Un univers fascinant : peu de voitures, de gros taxis noirs G7 avec compteur à l’extérieur à gauche près du pare-brise, la gare de Lyon avec locomotives à vapeur qui ne démarraient pas vite et dont les portes se fermaient manuellement, ce qui permettait les longs adieux entre amoureux qui couraient avec un mouchoir sur le quai, les porteurs baraqués emportant de lourdes valises sur leur diable, un marchand de journaux vendant juste Le Figaro, L’Aurore, Radar… et quelques livres -pas très nombreux- présentés face couverture sur des étagères en bois…
 
Il n’y a pas beaucoup de voitures (l’essence était chère) et où on peut traverser à pied n’importe où les Champs-Elysées et la place de la Concorde. Les agents de police avec pèlerine et képi règlent, munis d’un sifflet et d’un bâton blanc, la circulation aux carrefours… On voit un livreur de bidons de lait conduisant une charrette tirée par de gros chevaux, le grand stade de foot à Bois-Colombes, de petits cabarets pour touristes de Montmartre assez ringards où on danse, en écoutant un jeune chanteur inconnu: Yves Montand (photo ci-dessus). Mais aussi des boutiques, dans le centre même de la capitale, assez modestes, des hôtels douteux, des cours d’immeubles sordides aux pavés gras et surveillés par des concierges que l’on n’hésitait pas à réveiller la nuit. Un métro aux quais et couloirs faiblement éclairés avec voitures de première et seconde classe, des portillons pour bloquer les retardataires et des poinçonneurs pour les tickets… Du côté habillement, c’est aussi une toute autre époque: gros manteaux et costumes trois pièces pour les hommes, robes longues, chapeaux, escarpins et bas couture pour les bourgeoises. Et les hommes (jamais les femmes dehors) fument partout…

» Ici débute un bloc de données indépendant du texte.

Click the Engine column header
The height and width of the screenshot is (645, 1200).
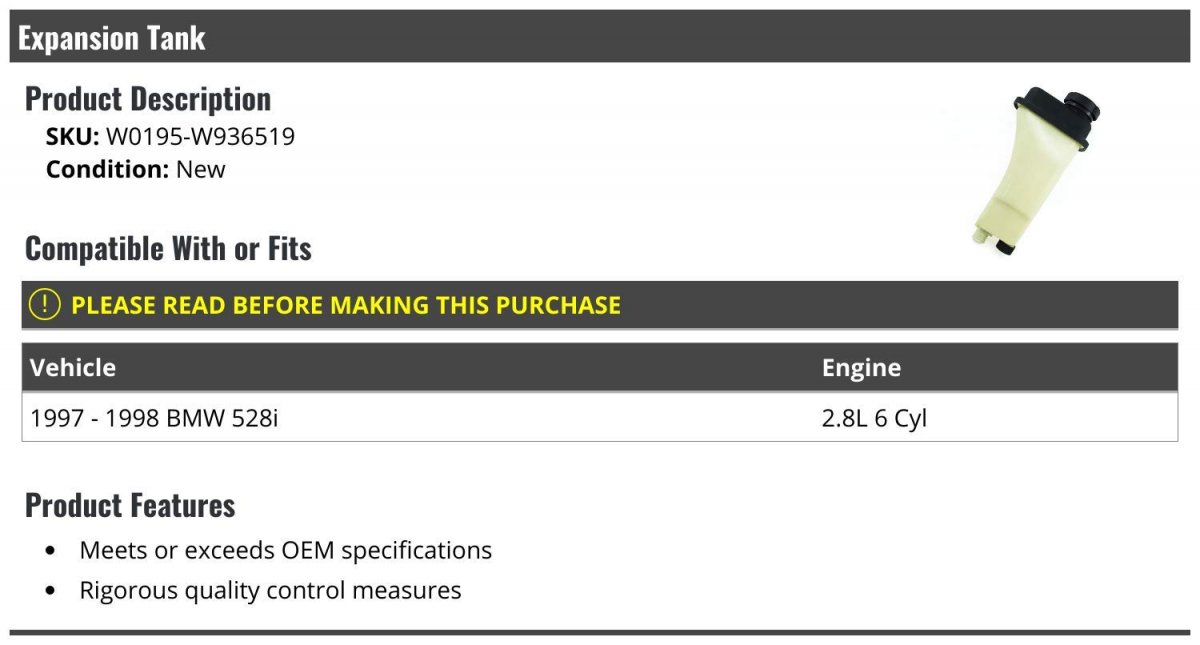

Ne ratez pas cet étonnant parcours ethno-sociologique, loin du « réalisme globaliste » dénoncé à juste raison par Annie Lebrun dans Ce qui n’a pas de prix. Vous ne regretterez pas d’avoir participé, le temps d’une heure et demi, à la vie de vos récents ancêtres avec cette bande d’acteurs, tous impeccables et très  crédibles…. Et le film est entièrement tourné en noir et blanc comme pour la plupart des films jusque dans les années cinquante, même si la pellicule couleur était apparue vers 1930. Ce qui ajoute, grâce au remarquable photographe Henri Alekan, de très belles nuances de lumière, surtout à Paris la nuit.  Et qui donne à ce film rare, encore plus de charme et d’authenticité.

 Philippe du Vignal

 Film vu le 13 juin au Louxor-Palais du cinéma, 170 boulevard de Magenta, (Paris X ème). T.: 01 44 63 96 96.
Sortie en salles à partir du 14 août.   

Il faut signaler aussi une semaine d’avant-premières avec Cannes au Louxor, du 26 juin au 2 juillet.